Impact of Grading Nursing Practice In Clinical Education

    Clear guidelines for grading clinical practice in nursing education have not been established. When grading clinical practice, multiple strategies should be incorporated in making a decision on a student's clinical performance (Oermann et al, 2009). Strategies and tools reported in the literature include clinical evaluation forms/checklists, student contribution to clinical conferences, case presentations, skills laboratory, simulation, and rubrics (Ashcraft et al. 2013; Coralli, 2006 Himes & Ravert, 2012: Houghton, Casey, Shaw, & Murphy, 2012; Oermann et al., 2009).

    Due to the lack of a clear definition, it is not surprising that there is also a lack of valid and reliable instruments to assess clinical competence. The tools and strategies mentioned above may be used but "the likelihood that vital concepts are excluded and irrelevant concepts are included in existing clinical competence assessment instruments is very high...when developed, there remains the issue of what level of performance indicates competence and at what level a student can be deemed incompetent" (Watson et al. 2002, p. 423)

    Graded versus pass/fail assessment is another topic of debate when assessing clinical practice. Use of pass/fail when grading clinical practice represents either "acceptable" or "non acceptable" standards of nursing practice (Andre, 2000). Thus, application of a pass/fail grading system does not represent the efforts of the high-achieving student and "pass/fail" does not accurately describe these efforts to future employers, scholarship, and postgraduate committees (Andre, 2000). The grading process provides insight to both the teacher and student on the student's standing as well as what the student needs to do to improve that standing (Biggs, 1992).

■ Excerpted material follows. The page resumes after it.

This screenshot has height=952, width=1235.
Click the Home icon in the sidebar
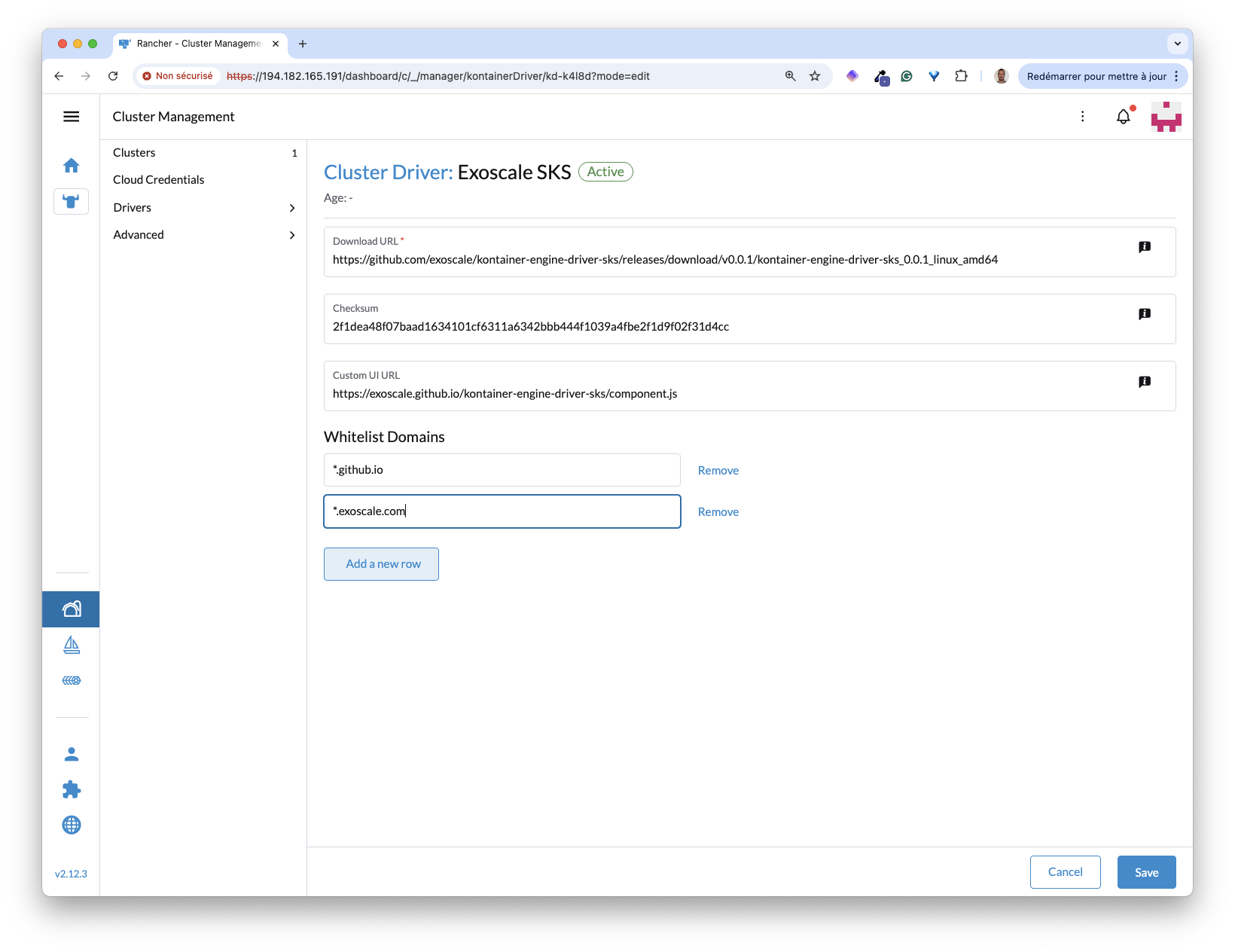[x=71, y=165]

    In contrast, proponents for pass/fail propose that pass/fail encourages self-reflection and self-regulated learning. According to the proponents, overall performance and motivation among students is no less when using pass/fail as opposed to grading, pass/fail fosters a less competitive learning environment; pass/fail results in better group cohesion as well as increased collaboration among students; and use of pass/fail can lead to improved well-being, better mood, and lower stress in students (Robins et al., 1995; Rohe et al., 2006; Spring, Robillard, Gehlbach, & Simas, 2011; White & Fantone, 2010).

    Irrespective of the grading system chosen, grades in clinical practice are affected by leniency and subsequent grade inflation (Donaldson & Gray, 2012 Seldomridge & Walsh, 2006). Grade inflation occurs when clinical scores exceed actual student performance and is made obvious by class evaluations demonstrating many high grades and a few average grades in the clinical setting (Seldomridge & Walsh, 2006). Reasons for grade inflation include student-instructor relationships, inexperience of faculty, pressure from students for good grades, avoiding conflict associated with failing a student, and tool design (Donaldson & Gray, 2012).

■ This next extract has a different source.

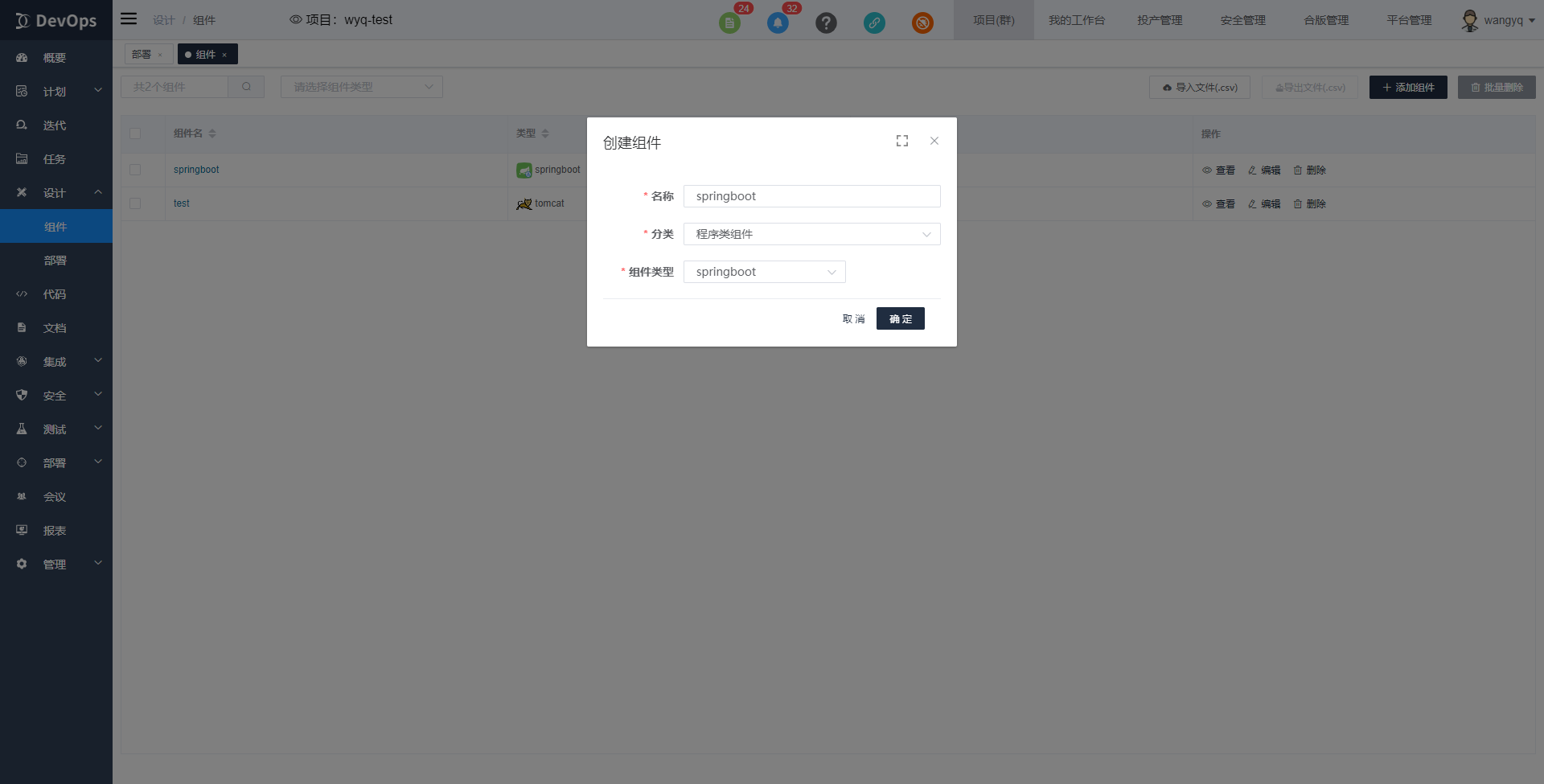Image resolution: width=1544 pixels, height=784 pixels.
Task: Click the help question mark icon
Action: pos(826,23)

Outcomes of Grading Nursing Practices

    The literature is rich with discussion on the problems of clinical evaluation, but sparse in terms of solutions. Clinical nursing faculty has a professional responsibility to fairly and accurately determine if a student is competent and safe to practice. There is a need for research in grading clinical practice, specifically in the following areas: 

(a) defining clinical competence

(b) developing valid and reliable instruments to determine competence

(c) choosing between graded versus pass/fail assessment

(d) reducing grade inflation. As the role and opportunities for nursing practice continue to expand, optimizing accuracy in grading clinical practice will help to ensure that nursing students are prepared for the challenges of clinical practice.